Radical Empathy
Project Home youth volunteer with guests at Roseville Lutheran Church, which is one of Project Home’s family shelter sites.
By Randi Ilyse Roth
Interfaith Action’s April 12 Annual Assembly was a wonderful evening. Nearly 200 people from all faiths and all walks of life came together at Saint Paul College. The students in the College’s culinary arts program prepared our delicious meal. Thanks to Twin Cities Mobile Jazz, the Javi Santiago Trio played world-class music as we visited and toured an amazing photo exhibit depicting days in the lives of the people in Interfaith Action’s programs.

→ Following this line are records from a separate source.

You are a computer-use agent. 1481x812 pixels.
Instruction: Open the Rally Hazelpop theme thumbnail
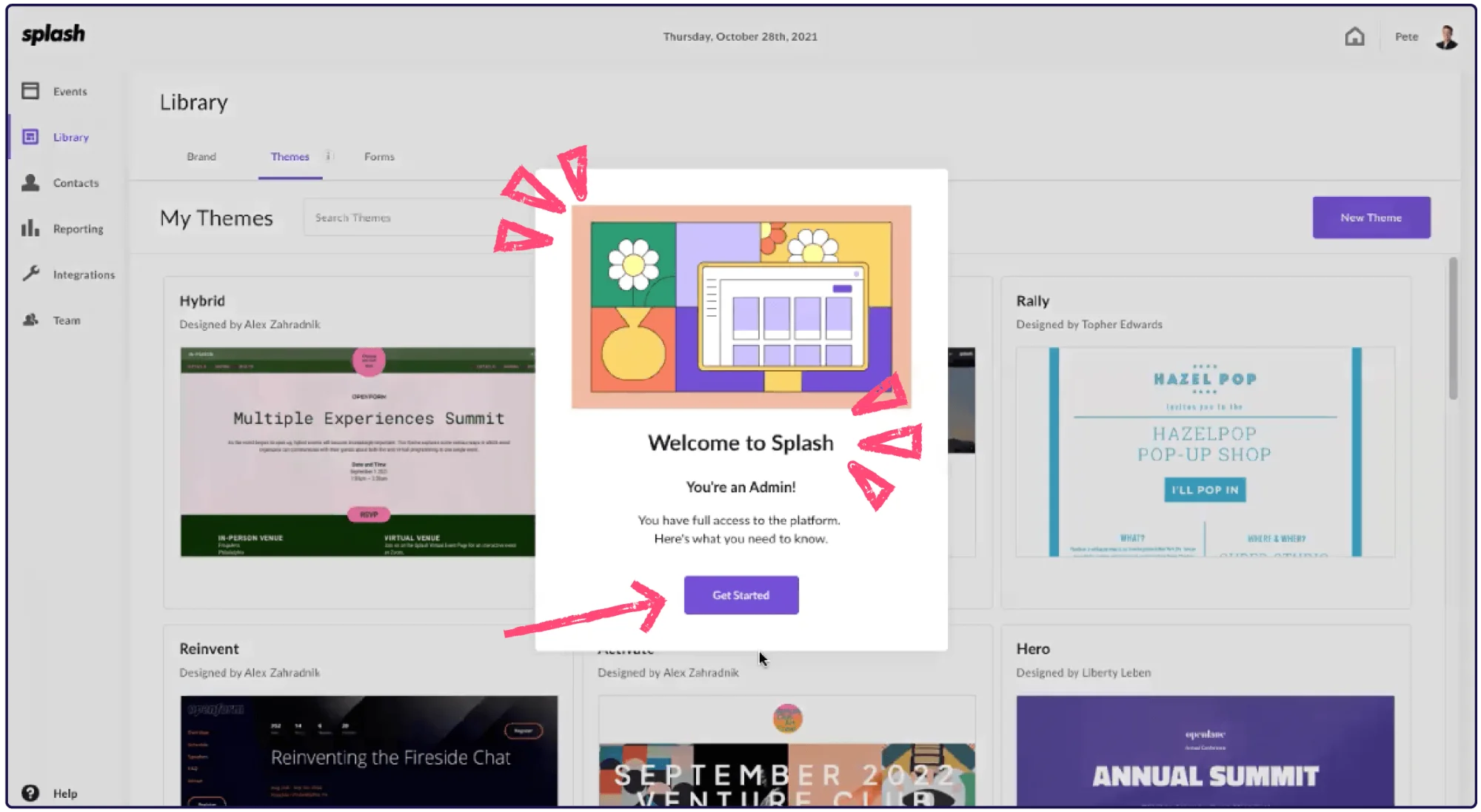point(1205,452)
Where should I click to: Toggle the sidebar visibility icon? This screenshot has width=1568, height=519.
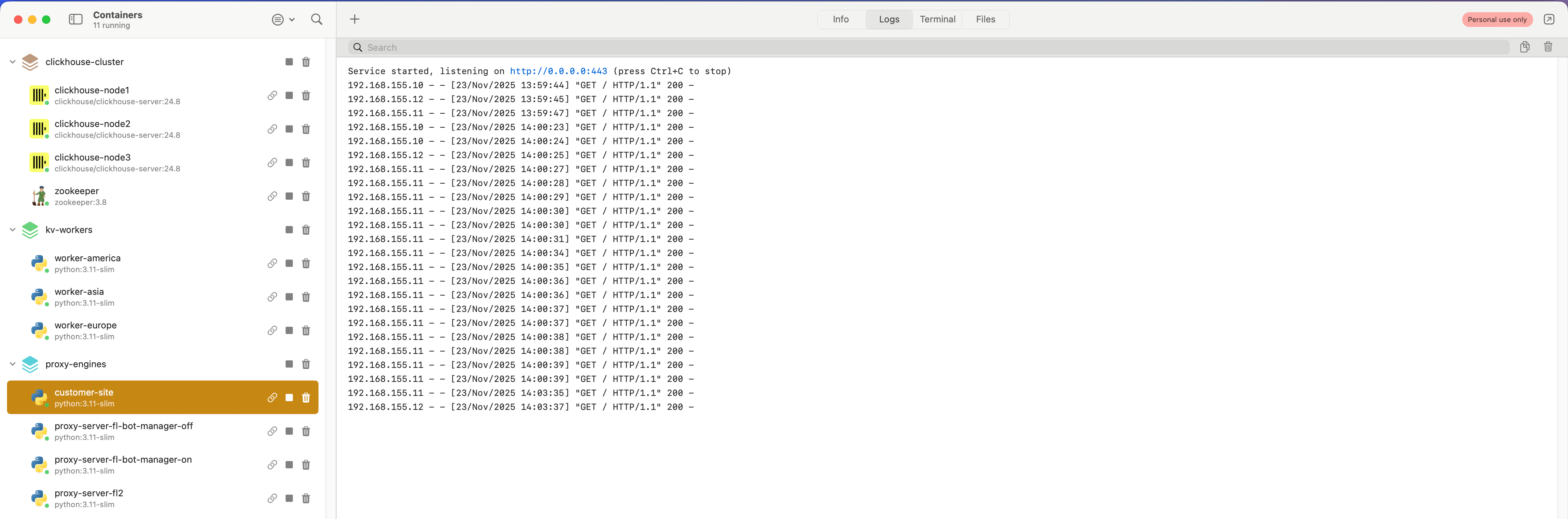76,19
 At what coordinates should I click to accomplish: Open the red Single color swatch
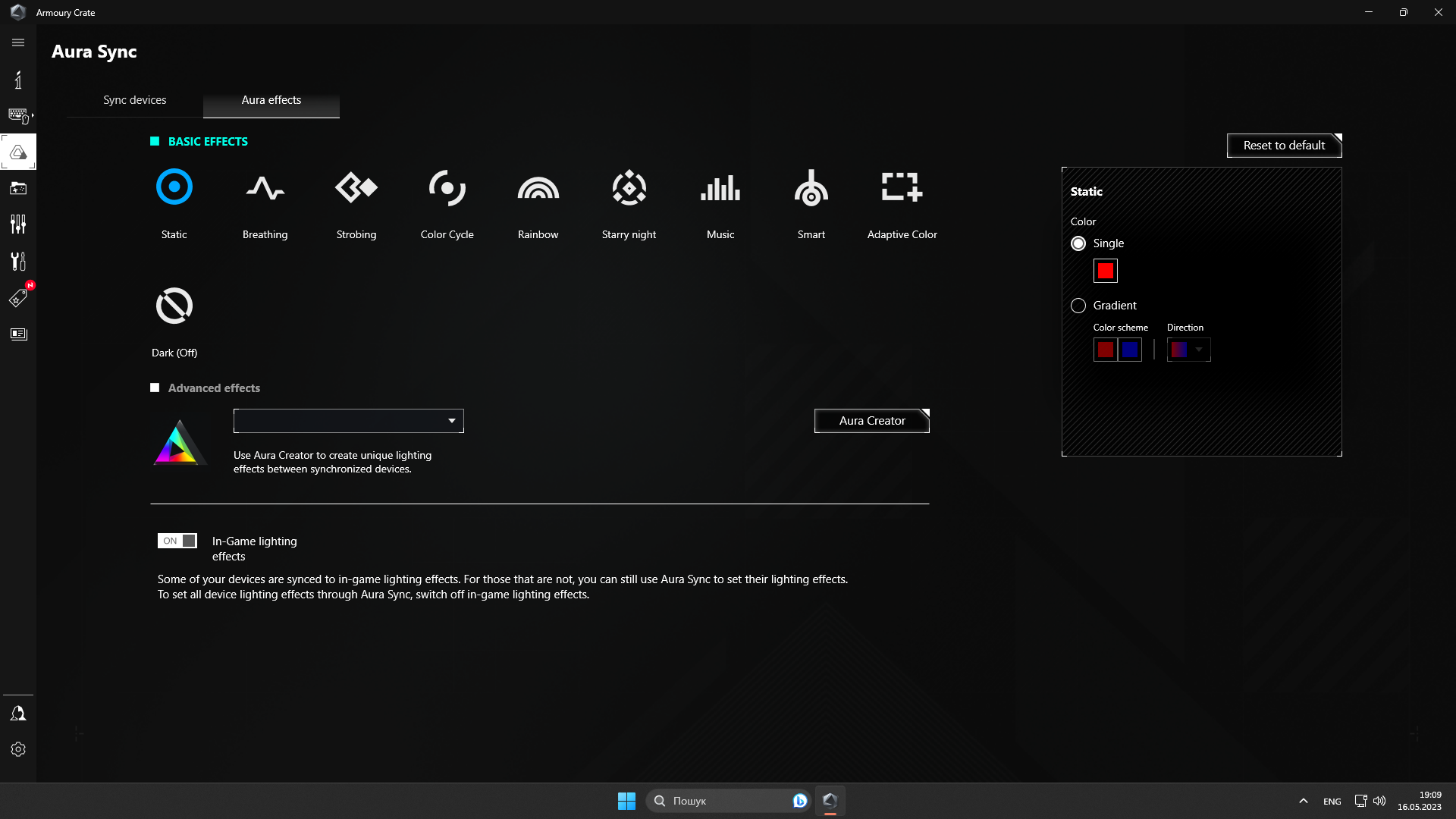[x=1105, y=270]
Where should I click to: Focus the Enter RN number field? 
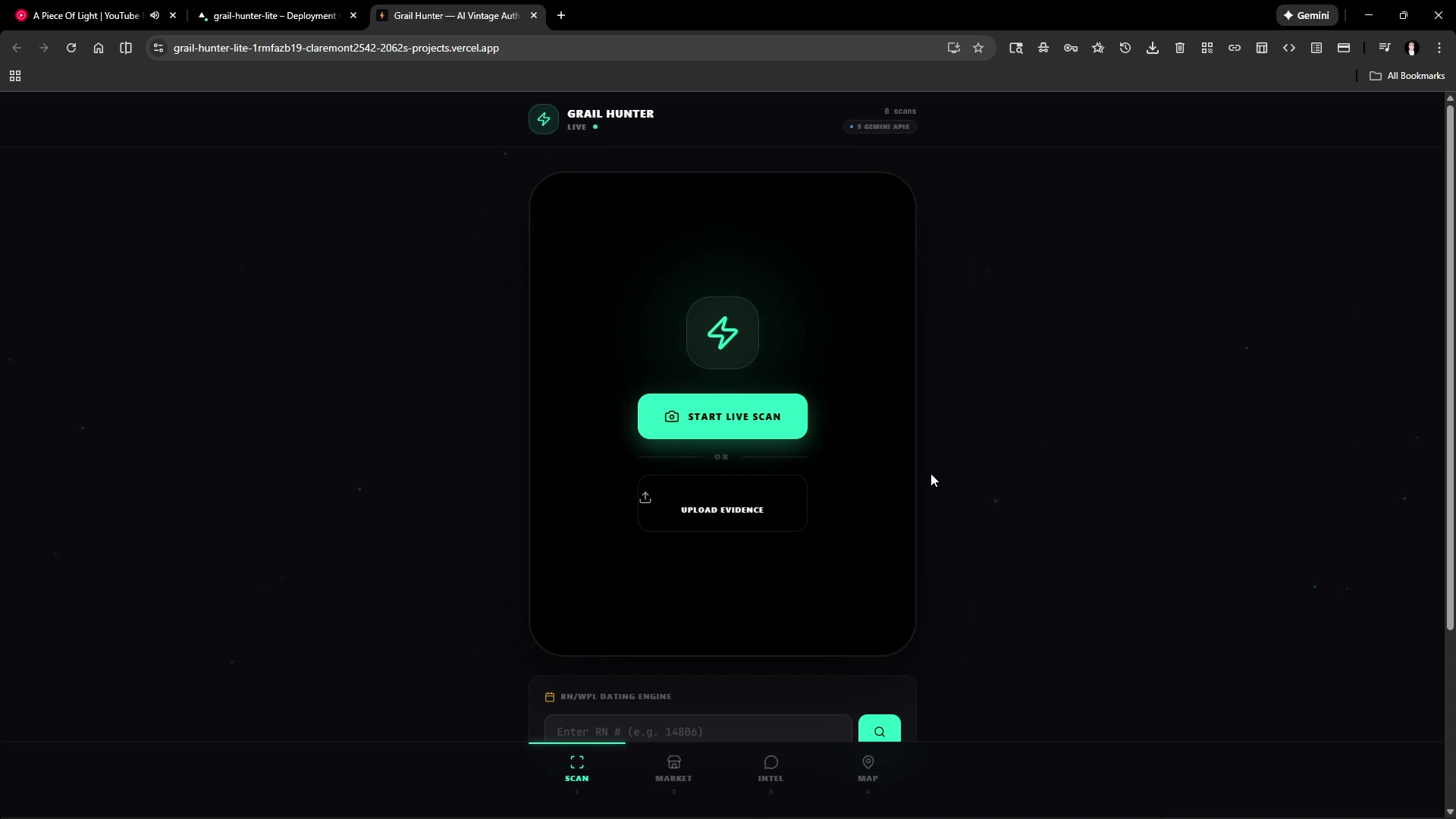click(698, 731)

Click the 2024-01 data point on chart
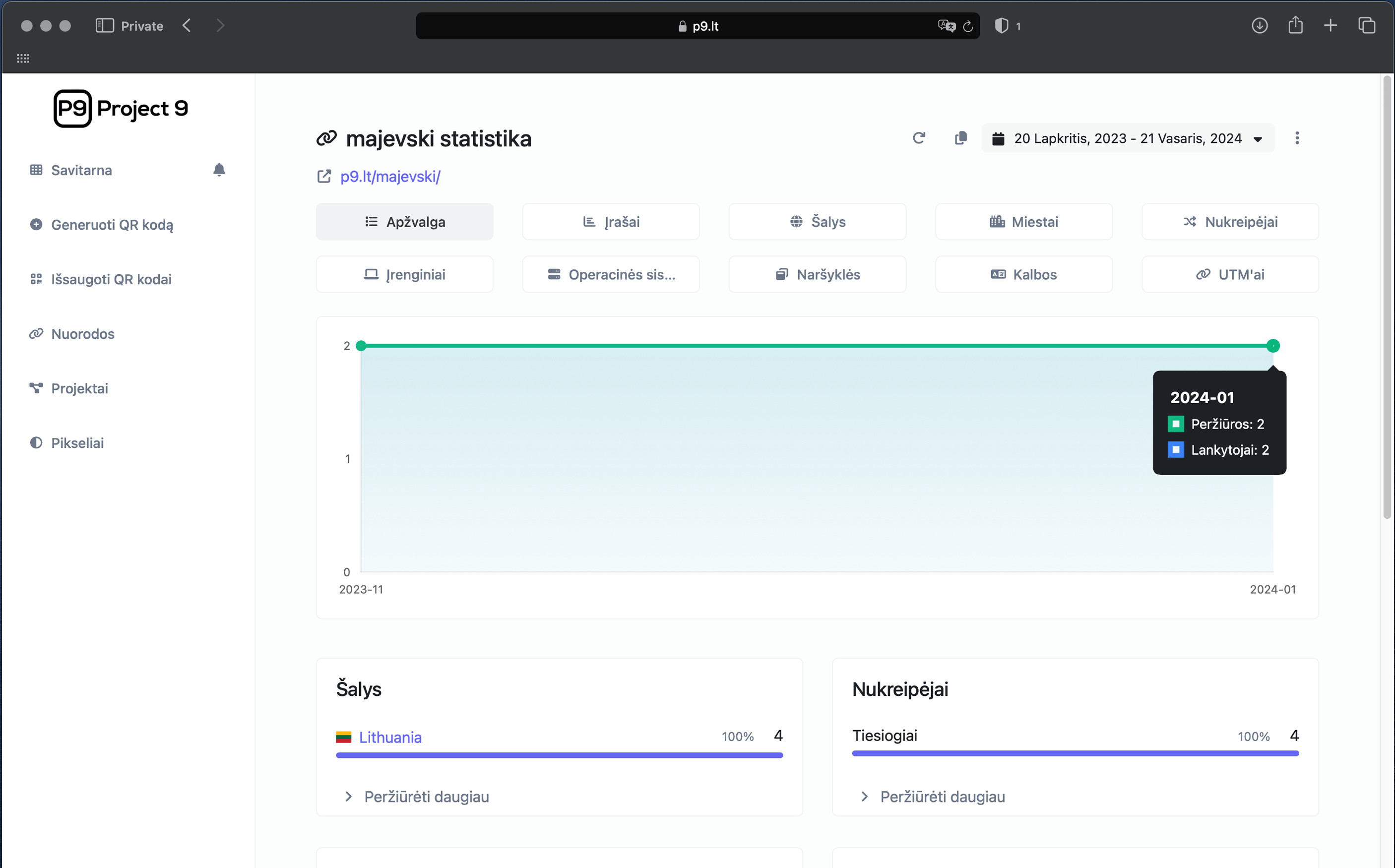click(1273, 346)
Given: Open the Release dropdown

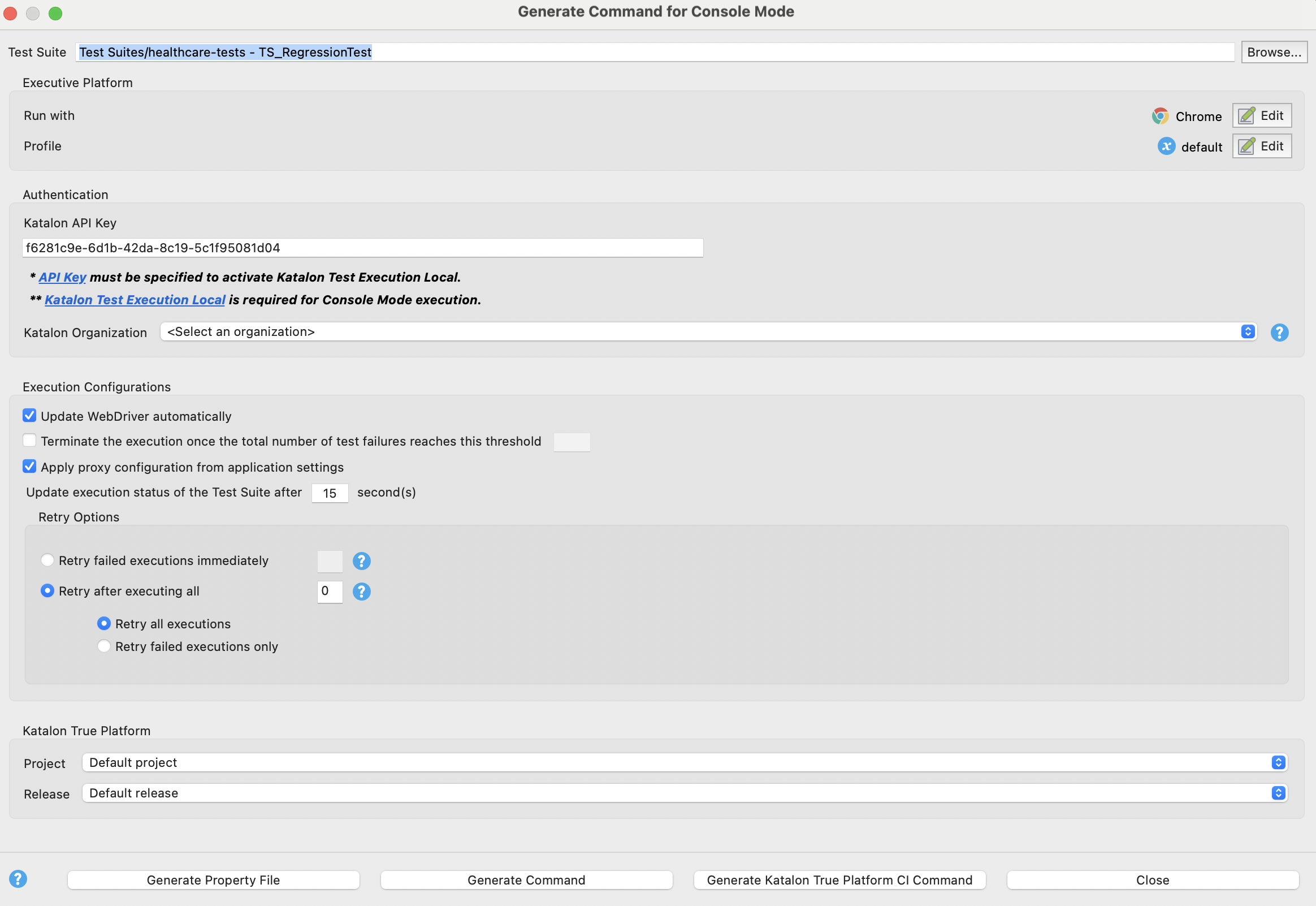Looking at the screenshot, I should coord(684,793).
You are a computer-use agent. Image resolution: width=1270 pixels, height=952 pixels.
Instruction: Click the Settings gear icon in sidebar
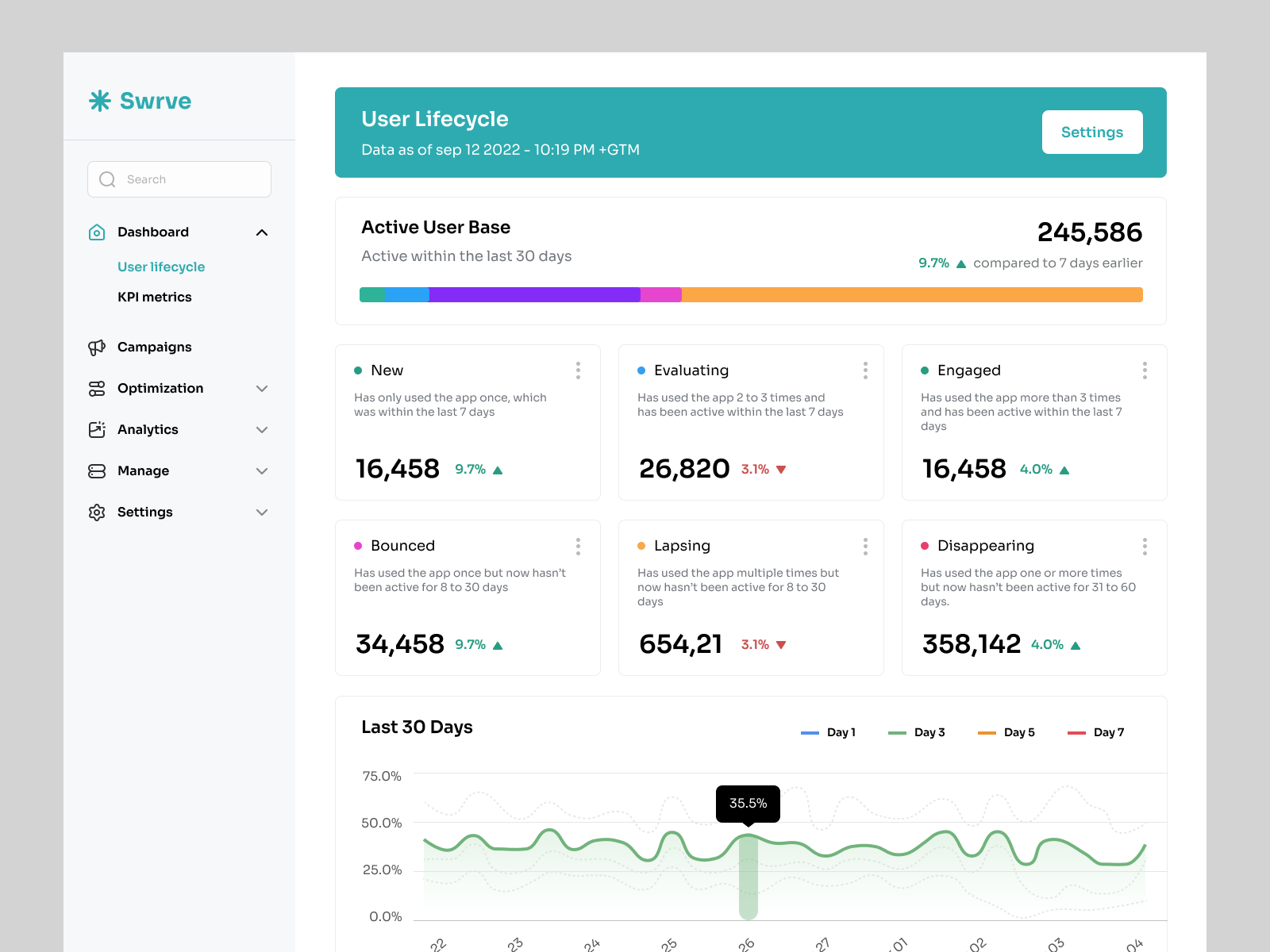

After dinner, the presentation began with Interfaith Action’s Report to the Community video. Then Rabbi Morris J. Allen of Beth Jacob Congregation provided our Opening Teaching. He talked about the Passover Seder, explaining that the exodus challenges us to engage in “radical empathy in a world of increasing hostility and…violence.” He taught,
[A]nd that is why we are here today together committing ourselves to change a communal sense of self – to reacquaint ourselves with one another and to find a common mission… What this gathering is saying tonight – as a rebranded interfaith organization committed to elevating the lives of all – regardless of race or religion or ethnic origin or gender identity is simply this: To rise up together to bring about communal redemption is to uphold the best of who each of us is to be.
Then David Dodson, our keynote speaker, led us in conversation about economic mobility in Saint Paul. He explained to us that Saint Paul children who are born into the fifth income quintile have an unfairly large chance of living out their lives in that quintile. David explained the five factors that account for the “stickiness” of the fifth quintile, and led us in a discussion of the kinds of work we can do to counteract those five factors and build “an infrastructure of opportunity” in our community. Click to watch a full video of his talk or view the PowerPoint slides for his presentation.
David concluded his talk with a quote from Mother Mary Clare of Sisters of the Love of God:
We must try to understand the meaning of the age in which we are called to bear witness. We must accept the fact that this is an age in which the cloth is being unwoven. It is therefore no good trying to patch. We must, rather, set up the loom on which coming generations may weave new cloth according to the pattern God provides.
The next issues of InterActions will explain more about work we can undertake together to set-up that loom and engage in radical empathy to build a truly beloved community.